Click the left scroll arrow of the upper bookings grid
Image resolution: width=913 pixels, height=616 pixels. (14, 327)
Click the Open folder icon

* * *

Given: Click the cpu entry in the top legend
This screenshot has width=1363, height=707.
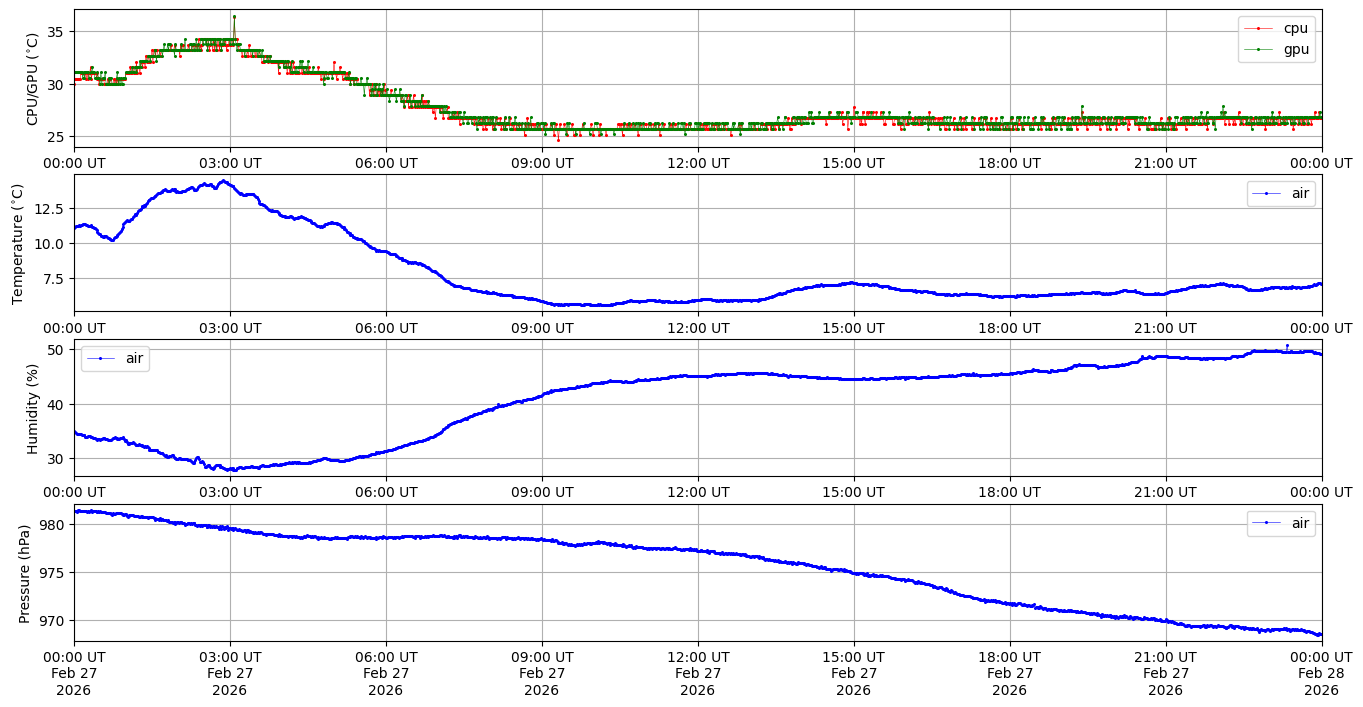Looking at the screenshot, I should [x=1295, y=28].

* * *

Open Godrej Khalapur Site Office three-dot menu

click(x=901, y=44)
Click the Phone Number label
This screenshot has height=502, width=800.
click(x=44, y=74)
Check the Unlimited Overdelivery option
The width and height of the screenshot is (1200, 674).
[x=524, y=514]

§ Work instruction
Copy the records above exactly, beginning at the line that contains "Click the left" and stopping after the line that contains "Click the Open folder icon".

§ Solved problem
Click the left scroll arrow of the upper bookings grid
Image resolution: width=913 pixels, height=616 pixels. (14, 327)
Click the Open folder icon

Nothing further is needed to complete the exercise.